In my view, since the phrase "proximate result" had never been defined in any other terms, the additional instruction gave the jury the only definition and left no doubt in the jury's mind that it was to compensate the plaintiff "for any injuries and harm caused in whole or in part by the defendant's fault." Ely v. Reading Co., 424 F.2d 758 (3d Cir. 1970); and see Domeracki v. Gulf Oil Corp., 202 F. Supp. 89 (E.D. Pa. 1962). The argument advanced, belatedly, by plaintiff's counsel concerning error in the charge is completely unpersuasive.

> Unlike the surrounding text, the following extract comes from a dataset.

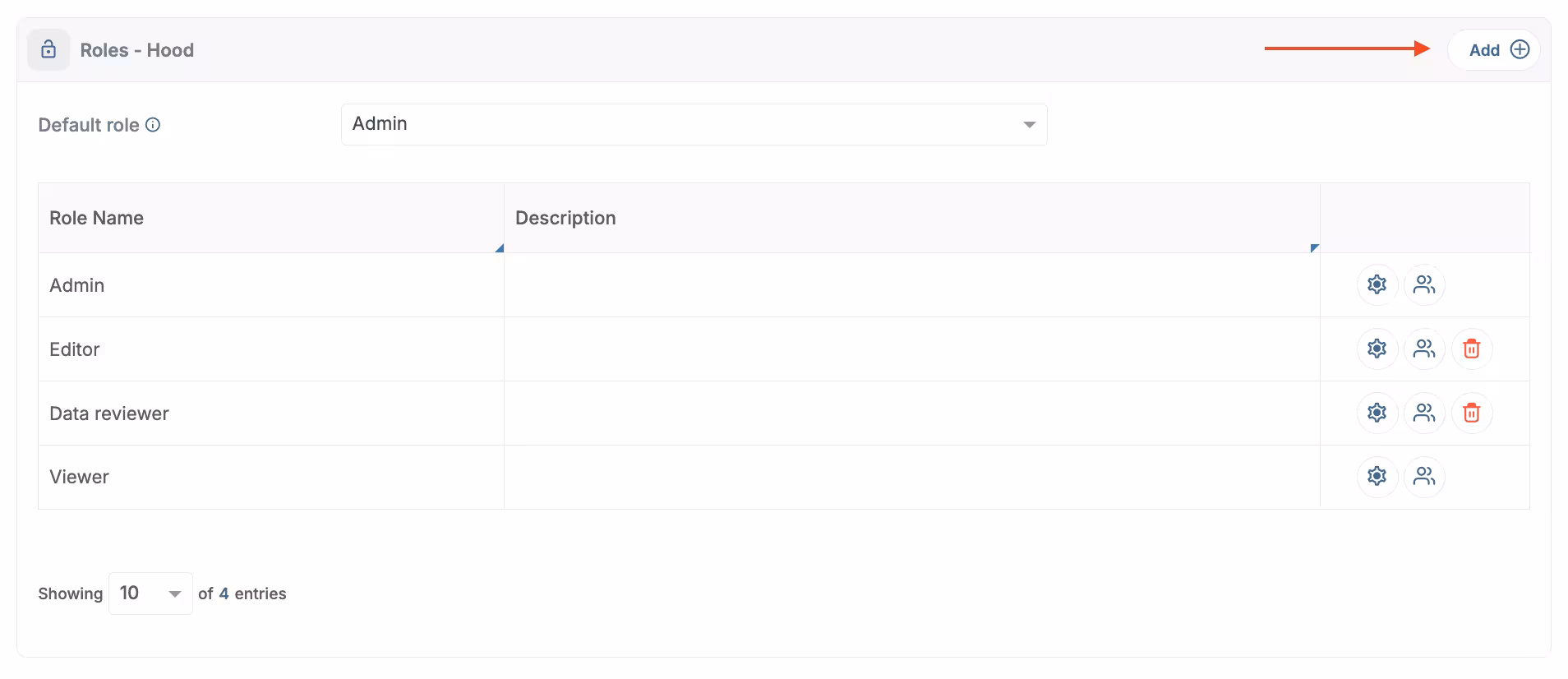Image resolution: width=1568 pixels, height=679 pixels.
Task: View users assigned to Editor role
Action: [1424, 349]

It is apparent that plaintiff's only complaint with this trial is his disappointment in the size of the verdict. The issues as to the seriousness of plaintiff's injuries and the duration of his disability were sharply, but fairly, contested by the parties. In the final analysis their resolution became largely a matter of credibility. Plaintiff's counsel acknowledged as much in his closing speech
when he, in effect, told the jury to award a very small amount to plaintiff if they believed plaintiff and his wife were not being truthful. It is clear that the jury resolved the matter of credibility against the plaintiff. The verdict in the amount of $13,510 is a fair and adequate award for what the jury undoubtedly determined to be the credible consequences of the accident.